Twenty months into the pandemic, and the COVID ward at the Royal Preston Hospital is getting busy again.
Admissions have almost doubled over the past month.
So who are the patients ending up on Ward 23 - dubbed the COVID ward?
They are young and unvaccinated, but they are also beginning to be those who have not had their booster jabs.
We met Michael Croft, 73, who welled up as he described the terror of being told he needed to go to ICU.
He has had both jabs but had not booked a booster as the letter arrived the day he was admitted to hospital.
"It's frightening," Mr Croft told us. "To be really honest, I didn't realise how serious it was on ground level because until you've been in here, you don't know."

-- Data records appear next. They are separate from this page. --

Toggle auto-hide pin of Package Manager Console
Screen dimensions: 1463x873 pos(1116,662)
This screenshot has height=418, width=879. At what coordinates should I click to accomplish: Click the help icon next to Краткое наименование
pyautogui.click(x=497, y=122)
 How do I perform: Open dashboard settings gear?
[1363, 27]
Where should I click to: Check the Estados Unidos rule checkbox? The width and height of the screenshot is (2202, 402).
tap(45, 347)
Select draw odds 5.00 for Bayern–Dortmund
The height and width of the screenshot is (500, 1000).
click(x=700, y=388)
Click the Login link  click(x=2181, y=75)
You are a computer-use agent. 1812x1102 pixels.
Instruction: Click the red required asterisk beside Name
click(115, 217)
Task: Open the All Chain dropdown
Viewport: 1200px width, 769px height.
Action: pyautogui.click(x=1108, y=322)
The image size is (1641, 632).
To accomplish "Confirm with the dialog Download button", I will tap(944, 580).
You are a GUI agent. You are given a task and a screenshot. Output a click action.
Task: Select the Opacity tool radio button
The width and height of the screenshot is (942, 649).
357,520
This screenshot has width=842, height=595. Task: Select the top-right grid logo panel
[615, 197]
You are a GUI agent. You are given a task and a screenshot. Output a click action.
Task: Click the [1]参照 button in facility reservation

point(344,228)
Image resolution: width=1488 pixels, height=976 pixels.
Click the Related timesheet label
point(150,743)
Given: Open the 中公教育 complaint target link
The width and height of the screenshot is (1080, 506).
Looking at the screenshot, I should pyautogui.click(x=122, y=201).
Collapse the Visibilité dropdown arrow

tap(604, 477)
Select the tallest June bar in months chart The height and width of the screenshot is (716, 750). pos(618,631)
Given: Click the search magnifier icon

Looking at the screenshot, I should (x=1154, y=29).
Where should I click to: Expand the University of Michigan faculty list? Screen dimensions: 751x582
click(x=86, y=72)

In the next bed, we met Adam McBride, 37, who was admitted three weeks ago after his breathing rapidly deteriorated.
Mr McBride, who is unvaccinated, said he had meant to book a jab but had not got around to it. He spent his 37th birthday in intensive care.
"I don't know if I was on my deathbed but I certainly felt like it," he said, before adding that if the vaccine reduces the chance of going through "what I've been through" then it needs to be taken.
Dr Mohammed Munavvar, who has been running the COVID ward at the Royal Preston since the start of the pandemic, said he knows what the virus can do - but he also knows what the vaccines can do.
He explained: "In the group of patients who deteriorate and require critical care admission, the vast majority still are unvaccinated or have received only a single dose of the vaccine."
Dr Munavvar also said he is seeing more patients who have been fully vaccinated but whose condition is much less severe and their stays shorter. That's why he says the boosters are vital.
Another problem became apparent during our visit: COVID is having a huge impact on patients with other serious respiratory illnesses, such as pneumonia or lung cancer, who need hospital treatment.
We saw a bay with six beds lying almost empty because someone had unexpectedly tested positive which meant no non-COVID patients could be allowed in.
You could hear the frustration in Dr Munavvar's voice as he said: "We're helpless. We can't do anything. Our hands are tied and we can't bring them in."
What's more, waiting times for outpatient appointments are much longer because there are over three thousand discharged COVID patients needing check-ups.
Meanwhile, the pandemic is taking a significant toll on staff.
Ward manager Rebecca Tuson told us: "You know, we've had staff who've suffered with PTSD in the trust who still aren't back at work as a result of that. They've seen some horrific, horrific deaths."
Elsewhere in the hospital there is another plea - this time from the maternity and neonatal teams, who are worried vaccination rates among pregnant women are low.
We met nurse Emma Fenwick who miscarried at the start of the pandemic but said she did not think twice when getting the vaccine. She is now 37 weeks pregnant and is due any day.
Ms Fenwick told us: "As a mum, you always want to do the right thing to protect your baby. You think, I don't want anything in my body. I don't want anything to hurt my baby.
"But when you read the right information look at the evidence, you find out it's a lot safer and you're a lot more protected with the vaccine."
The nurse leader for the neonatal unit, Jo Connolly, said she has seen first-hand the "heartbreaking" impact of COVID on pregnant women.
"Some of the women who get COVID are getting severe symptoms that require hospitalisation and can be at risk of having premature babies," she said.
Those new mums are also unable to be with their baby for the first few days, she added.
The hospital is under pressure and on top of COVID, there is the threat of flu in the coming weeks.
Staff remain stoic but they are worn out and worried about what this winter will bring.